Prostate cancer is a disease which usually only affects men over the age of 45. It is very uncommon before this age. The average age at disease discovery is around 70. Asians are affected the least compared to the rest of the world's population. It must be added, however, that some affected people die of other causes before the diagnosis of prostate cancer is ever made. Thus, it is estimated that the disease actually affects many more people than indicated by current statistics.
Risk factors for prostate cancer development
There are many risk factors for cancer development, the main one being the man's age. In addition, the mentioned racial differences also exist. The next important factor is nutrition; it is believed that men who consume great quantities of animal fat are more likely affected by the disease than those who consume many fruits and vegetables.
A further important factor in cancer development is familial predisposition and genetics. Family history of cancer doubles the risk of cancer appearing also in another family member. Changes in the genes on chromosomes 8 and 17 play an important role in cancer development because their protein products are linked to the prostate in various ways.
Prostate cancer can present itself with different features. It is not unusual for the patient to be entirely symptom-free. If symptoms are present, they are most commonly associated with difficulties in urination including difficulty starting and maintaining a steady stream of urine, frequent or painful urination or even complete urine retention. Other problems are also possible such as erectile difficulties, blood in the urine and seminal fluid, or pain in other body parts such as the lower back, hips or thighs.
However, the mentioned symptoms are most often due to a less dangerous disease called the benign prostatic hyperplasia which is characterised by non-cancerous prostate enlargement.
As usual, a detailed physical exam is a prerequisite for a good diagnosis. The physician performs a rectal exam and draws blood for lab tests. Among the laboratory parameters, the best disease indicator is an increased concentration of the so called prostate specific antigen (PSA) which is a substance secreted by the prostate into the seminal fluid and other bodily fluids such as blood.
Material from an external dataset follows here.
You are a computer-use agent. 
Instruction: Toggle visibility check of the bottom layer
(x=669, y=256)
If PSA is drastically increased, it is most often an indication that prostate cancer is present.
In addition to the physical exam and basic lab tests, imaging studies are also available to confirm the diagnosis of prostate cancer. They include a transrectal ultrasound with a transducer placed in the rectum to make images of the prostate, and cystoscopy which includes inserting a tube into the urethra through the opening at the end of the penis and endoscopically visualising the urethra and urinary bladder. To confirm the diagnosis, a biopsy must be performed. It involves removing a tissue sample to check for the presence of cancer tissue and its spread within the prostate.
Prevention plays a central role in prostate cancer for cancer detection in early stages is the only way to a complete cure. It is recommended that men after the age of 45 undergo annual screening.
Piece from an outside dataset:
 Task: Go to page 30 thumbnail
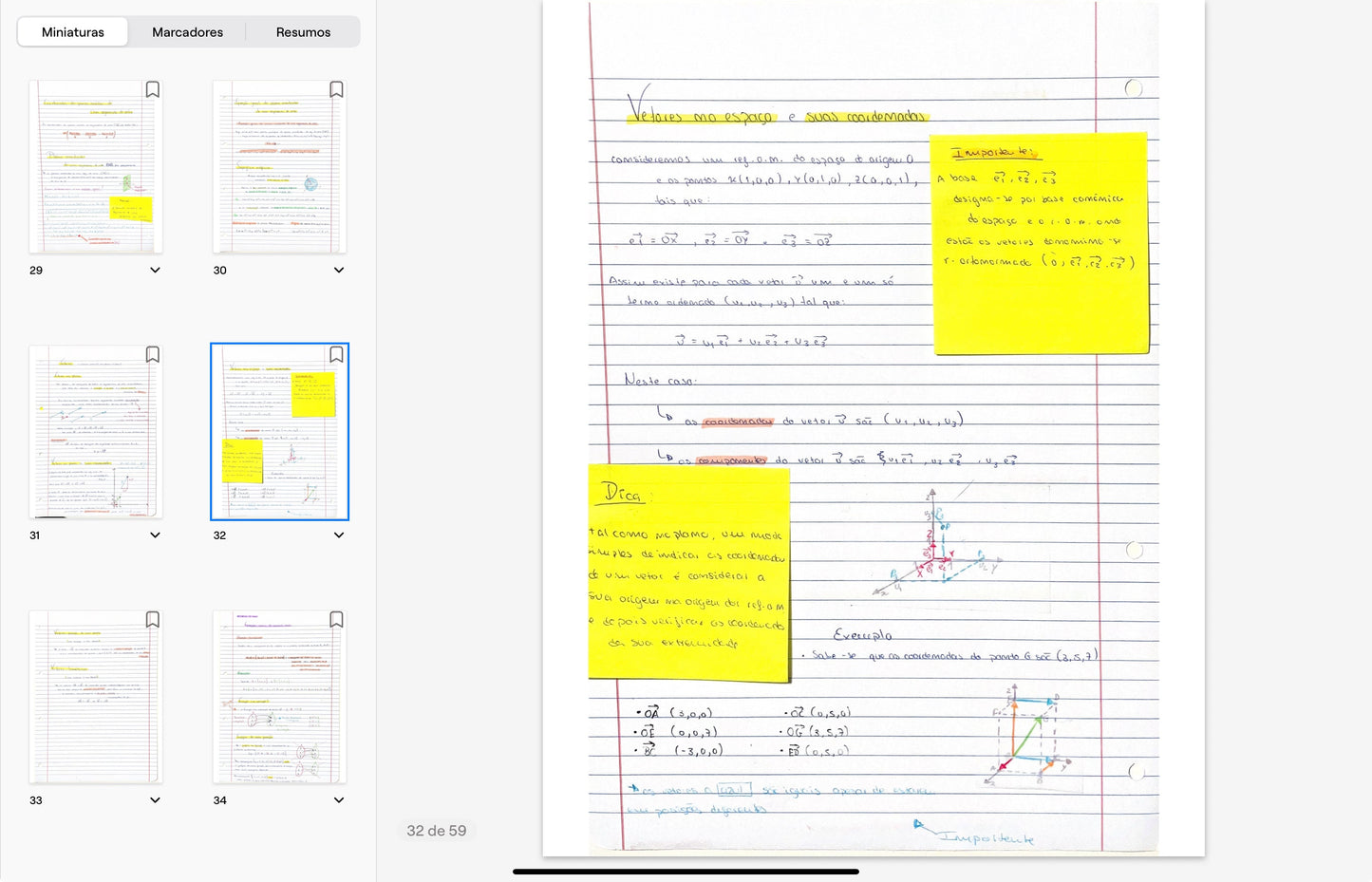279,167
Three exams are used in prostate cancer screening:
Determining the serum prostate specific antigen (PSA). Given that PSA may be increased in other situations as well (e.g. inflammation and benign prostate hypertrophy), the increase does not necessarily mean cancer.
Digital rectal exam or palpation of the prostate through the rectum still represents the main exam in prostate cancer screening. It can be used to determine the surface changes of the organ, its size, sensibility, borders, symmetry, etc. This method is very subjective and can miss the non-palpable cancer forms; thus, it must always be employed in conjunction with other exams.
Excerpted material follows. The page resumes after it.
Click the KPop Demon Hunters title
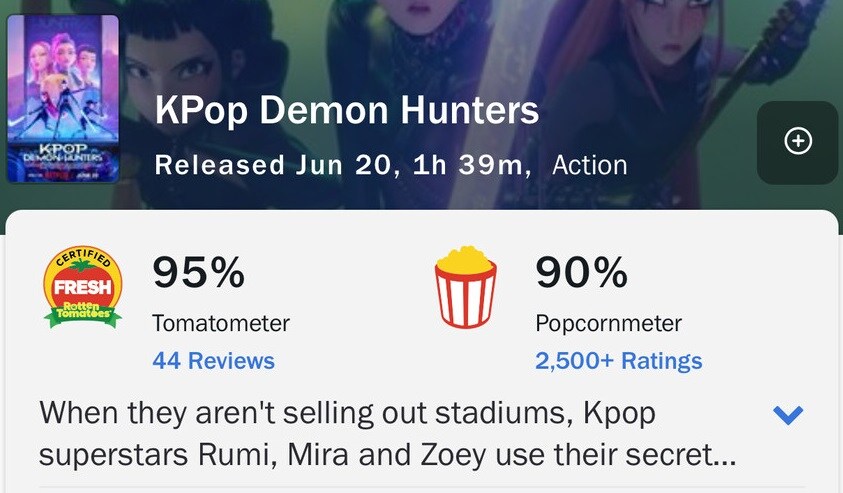Viewport: 843px width, 493px height. [347, 111]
Transrectal ultrasound uses a probe that is inserted into the rectum; it enables the physician to obtain an exact view of the organ as well as to perform a prostate biopsy, where a tissue sample is removed and sent for histological examination.
When the cancer is still limited to the prostate itself, the physician may choose from the following therapy options:
Hormonal therapy – the male sex hormone testosterone stimulates the growth of cancerous prostate cells. Anti-androgens are hormonal drugs that prevent the effect of testosterone. This is not a curative therapy; it only slows down disease progression.
Irradiation represents an important part of therapy. Depending on the therapy's goal (i.e. curative or palliative) and cancer stage, either the radical external beam radiotherapy or the interstitial radiotherapy can be used. In the former, the aim is to "target" the affected structures precisely and cause as little damage to the adjacent healthy tissue as possible, while in the latter a radioactive implant is placed into the prostate itself in order to exert its effect on the malignant tumour for 24 hours. These methods are used in patients with early forms of disease. Radiotherapy may also be used as a co-therapy therapy following surgical procedures in which the entire tumour has not been surgically removed, or for palliative reasons to ease the problems (i.e. difficulties with urination, urine retention, recurrent urinary tract infections, etc.) and improve the patient's quality of life.
Radical prostatectomy is a surgical procedure whereby the entire prostate is surgically removed. Its application is limited to cases where the cancer is limited to the prostate itself. Over the years, the surgical technique has improved a lot. However, disturbing side effects may still appear such as urine incontinence that may remain present for weeks or months following surgery. Most men, however, regain continence with time. Furthermore, a possible consequence of surgery is impotence, although the surgery aims at maintaining the nerves responsible for erection. Lately, the endoscopic prostate resection has gained in popularity.